BEGIN GIVEN DATA

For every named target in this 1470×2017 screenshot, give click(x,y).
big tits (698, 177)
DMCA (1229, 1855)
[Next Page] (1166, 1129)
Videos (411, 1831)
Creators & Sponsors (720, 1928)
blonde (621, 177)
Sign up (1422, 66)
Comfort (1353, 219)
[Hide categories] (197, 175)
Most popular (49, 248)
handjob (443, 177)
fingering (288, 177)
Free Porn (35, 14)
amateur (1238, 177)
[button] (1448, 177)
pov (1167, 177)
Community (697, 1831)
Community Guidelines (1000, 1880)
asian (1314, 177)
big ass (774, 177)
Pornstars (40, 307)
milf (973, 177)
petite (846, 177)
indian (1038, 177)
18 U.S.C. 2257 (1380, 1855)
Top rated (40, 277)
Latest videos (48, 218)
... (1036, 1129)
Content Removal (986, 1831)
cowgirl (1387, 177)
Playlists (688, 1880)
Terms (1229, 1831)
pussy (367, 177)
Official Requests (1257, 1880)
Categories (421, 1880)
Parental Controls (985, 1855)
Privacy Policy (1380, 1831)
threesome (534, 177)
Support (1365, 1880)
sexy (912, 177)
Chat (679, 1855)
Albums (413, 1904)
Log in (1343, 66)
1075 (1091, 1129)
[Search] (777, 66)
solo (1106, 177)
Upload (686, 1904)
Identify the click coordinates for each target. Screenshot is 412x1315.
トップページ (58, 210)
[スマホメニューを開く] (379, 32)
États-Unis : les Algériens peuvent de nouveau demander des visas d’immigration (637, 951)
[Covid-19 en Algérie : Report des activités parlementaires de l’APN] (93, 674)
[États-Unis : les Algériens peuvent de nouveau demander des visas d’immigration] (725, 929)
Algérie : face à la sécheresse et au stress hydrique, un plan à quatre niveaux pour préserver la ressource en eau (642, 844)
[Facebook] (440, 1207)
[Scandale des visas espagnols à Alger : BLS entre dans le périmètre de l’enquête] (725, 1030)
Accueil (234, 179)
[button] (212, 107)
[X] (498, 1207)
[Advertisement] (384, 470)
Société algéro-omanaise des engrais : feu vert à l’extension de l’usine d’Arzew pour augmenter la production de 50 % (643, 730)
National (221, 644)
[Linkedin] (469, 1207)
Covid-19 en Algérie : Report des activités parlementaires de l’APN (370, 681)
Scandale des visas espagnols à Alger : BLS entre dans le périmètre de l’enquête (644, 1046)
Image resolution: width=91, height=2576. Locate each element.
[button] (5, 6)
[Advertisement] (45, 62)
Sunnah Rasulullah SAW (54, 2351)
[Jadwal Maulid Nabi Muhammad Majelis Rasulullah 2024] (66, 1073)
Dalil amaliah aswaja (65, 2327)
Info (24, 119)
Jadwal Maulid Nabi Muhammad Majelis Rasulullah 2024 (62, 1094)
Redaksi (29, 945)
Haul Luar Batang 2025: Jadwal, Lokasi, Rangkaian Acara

END GIVEN DATA

§ **BRIEF**: Go through the records above and return every line that holds the string "Unis".

§ **WRITTEN ANSWER**:
États-Unis : les Algériens peuvent de nouveau demander des visas d’immigration (637, 951)
[États-Unis : les Algériens peuvent de nouveau demander des visas d’immigration] (725, 929)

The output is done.